Task: Write the listing below again, word for word.

Records to process:
--------

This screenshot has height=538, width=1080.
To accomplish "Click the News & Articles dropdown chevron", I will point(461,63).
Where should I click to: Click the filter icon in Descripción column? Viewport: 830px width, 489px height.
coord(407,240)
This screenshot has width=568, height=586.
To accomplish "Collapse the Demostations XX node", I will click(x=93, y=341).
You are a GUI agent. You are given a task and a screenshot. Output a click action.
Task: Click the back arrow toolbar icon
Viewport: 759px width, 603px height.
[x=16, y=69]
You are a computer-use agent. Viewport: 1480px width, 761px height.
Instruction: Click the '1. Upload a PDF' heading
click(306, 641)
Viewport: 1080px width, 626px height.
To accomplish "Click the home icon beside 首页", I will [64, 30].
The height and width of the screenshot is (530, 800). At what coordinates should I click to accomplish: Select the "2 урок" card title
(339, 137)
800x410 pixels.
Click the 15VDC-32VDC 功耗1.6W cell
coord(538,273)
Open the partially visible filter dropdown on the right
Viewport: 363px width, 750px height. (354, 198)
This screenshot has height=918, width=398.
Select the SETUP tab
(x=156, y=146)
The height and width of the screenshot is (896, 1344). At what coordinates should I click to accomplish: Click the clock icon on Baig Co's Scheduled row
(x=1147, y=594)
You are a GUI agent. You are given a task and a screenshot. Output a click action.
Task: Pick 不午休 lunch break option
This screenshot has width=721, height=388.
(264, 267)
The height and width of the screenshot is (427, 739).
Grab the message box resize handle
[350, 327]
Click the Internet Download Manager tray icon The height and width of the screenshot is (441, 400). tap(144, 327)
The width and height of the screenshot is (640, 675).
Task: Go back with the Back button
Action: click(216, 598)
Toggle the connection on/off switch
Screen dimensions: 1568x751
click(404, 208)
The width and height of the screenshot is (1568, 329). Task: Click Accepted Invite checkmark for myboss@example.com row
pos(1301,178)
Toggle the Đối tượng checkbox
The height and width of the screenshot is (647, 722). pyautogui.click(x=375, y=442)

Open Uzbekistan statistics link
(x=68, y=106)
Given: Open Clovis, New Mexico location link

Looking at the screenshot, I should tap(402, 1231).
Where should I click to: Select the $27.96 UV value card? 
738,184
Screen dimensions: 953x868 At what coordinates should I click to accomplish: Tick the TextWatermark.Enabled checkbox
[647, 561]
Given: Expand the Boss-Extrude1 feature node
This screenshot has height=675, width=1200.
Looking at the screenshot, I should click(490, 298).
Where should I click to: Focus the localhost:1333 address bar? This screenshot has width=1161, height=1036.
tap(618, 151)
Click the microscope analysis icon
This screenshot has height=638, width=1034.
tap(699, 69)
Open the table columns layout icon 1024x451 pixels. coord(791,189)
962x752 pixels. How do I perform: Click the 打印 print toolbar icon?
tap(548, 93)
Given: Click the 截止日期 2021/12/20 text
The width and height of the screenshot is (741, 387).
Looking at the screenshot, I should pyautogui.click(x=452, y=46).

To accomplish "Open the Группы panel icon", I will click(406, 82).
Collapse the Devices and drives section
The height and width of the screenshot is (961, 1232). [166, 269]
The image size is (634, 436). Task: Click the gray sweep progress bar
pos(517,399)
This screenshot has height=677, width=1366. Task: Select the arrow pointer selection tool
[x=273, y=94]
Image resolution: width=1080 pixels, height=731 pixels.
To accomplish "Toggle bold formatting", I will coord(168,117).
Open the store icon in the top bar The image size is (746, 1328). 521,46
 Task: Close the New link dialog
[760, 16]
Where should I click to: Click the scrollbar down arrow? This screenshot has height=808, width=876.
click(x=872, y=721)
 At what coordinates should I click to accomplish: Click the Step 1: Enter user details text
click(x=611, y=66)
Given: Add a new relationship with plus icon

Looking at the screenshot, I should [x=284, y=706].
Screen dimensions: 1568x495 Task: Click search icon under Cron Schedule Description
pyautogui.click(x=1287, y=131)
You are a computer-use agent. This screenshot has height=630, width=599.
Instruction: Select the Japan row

--------

Solution for this problem:
This screenshot has height=538, width=1080.
To accomplish "Click the News & Articles dropdown chevron", I will point(461,63).
Where should I click to: Click the filter icon in Descripción column? Viewport: 830px width, 489px height.
coord(407,240)
This screenshot has width=568, height=586.
To accomplish "Collapse the Demostations XX node", I will click(x=93, y=341).
You are a GUI agent. You are given a task and a screenshot. Output a click action.
Task: Click the back arrow toolbar icon
Viewport: 759px width, 603px height.
[x=16, y=69]
You are a computer-use agent. Viewport: 1480px width, 761px height.
Instruction: Click the '1. Upload a PDF' heading
click(306, 641)
Viewport: 1080px width, 626px height.
To accomplish "Click the home icon beside 首页", I will [64, 30].
The height and width of the screenshot is (530, 800). At what coordinates should I click to accomplish: Select the "2 урок" card title
(339, 137)
800x410 pixels.
Click the 15VDC-32VDC 功耗1.6W cell
coord(538,273)
Open the partially visible filter dropdown on the right
Viewport: 363px width, 750px height. (354, 198)
This screenshot has height=918, width=398.
Select the SETUP tab
(x=156, y=146)
The height and width of the screenshot is (896, 1344). At what coordinates should I click to accomplish: Click the clock icon on Baig Co's Scheduled row
(x=1147, y=594)
You are a GUI agent. You are given a task and a screenshot. Output a click action.
Task: Pick 不午休 lunch break option
This screenshot has width=721, height=388.
(264, 267)
The height and width of the screenshot is (427, 739).
Grab the message box resize handle
[350, 327]
Click the Internet Download Manager tray icon The height and width of the screenshot is (441, 400). tap(144, 327)
The width and height of the screenshot is (640, 675).
Task: Go back with the Back button
Action: click(216, 598)
Toggle the connection on/off switch
Screen dimensions: 1568x751
click(404, 208)
The width and height of the screenshot is (1568, 329). Task: Click Accepted Invite checkmark for myboss@example.com row
pos(1301,178)
Toggle the Đối tượng checkbox
The height and width of the screenshot is (647, 722). pyautogui.click(x=375, y=442)

Open Uzbekistan statistics link
(x=68, y=106)
Given: Open Clovis, New Mexico location link

Looking at the screenshot, I should tap(402, 1231).
Where should I click to: Select the $27.96 UV value card? 
738,184
Screen dimensions: 953x868 At what coordinates should I click to accomplish: Tick the TextWatermark.Enabled checkbox
[647, 561]
Given: Expand the Boss-Extrude1 feature node
This screenshot has height=675, width=1200.
Looking at the screenshot, I should click(490, 298).
Where should I click to: Focus the localhost:1333 address bar? This screenshot has width=1161, height=1036.
tap(618, 151)
Click the microscope analysis icon
This screenshot has height=638, width=1034.
tap(699, 69)
Open the table columns layout icon 1024x451 pixels. coord(791,189)
962x752 pixels. How do I perform: Click the 打印 print toolbar icon?
tap(548, 93)
Given: Click the 截止日期 2021/12/20 text
The width and height of the screenshot is (741, 387).
Looking at the screenshot, I should pyautogui.click(x=452, y=46).

To accomplish "Open the Группы panel icon", I will click(406, 82).
Collapse the Devices and drives section
The height and width of the screenshot is (961, 1232). [166, 269]
The image size is (634, 436). Task: Click the gray sweep progress bar
pos(517,399)
This screenshot has height=677, width=1366. Task: Select the arrow pointer selection tool
[x=273, y=94]
Image resolution: width=1080 pixels, height=731 pixels.
To accomplish "Toggle bold formatting", I will coord(168,117).
Open the store icon in the top bar The image size is (746, 1328). 521,46
 Task: Close the New link dialog
[760, 16]
Where should I click to: Click the scrollbar down arrow? This screenshot has height=808, width=876.
click(x=872, y=721)
 At what coordinates should I click to accomplish: Click the Step 1: Enter user details text
click(x=611, y=66)
Given: Add a new relationship with plus icon

Looking at the screenshot, I should [x=284, y=706].
Screen dimensions: 1568x495 Task: Click search icon under Cron Schedule Description
pyautogui.click(x=1287, y=131)
You are a computer-use agent. This screenshot has height=630, width=599.
Instruction: Select the Japan row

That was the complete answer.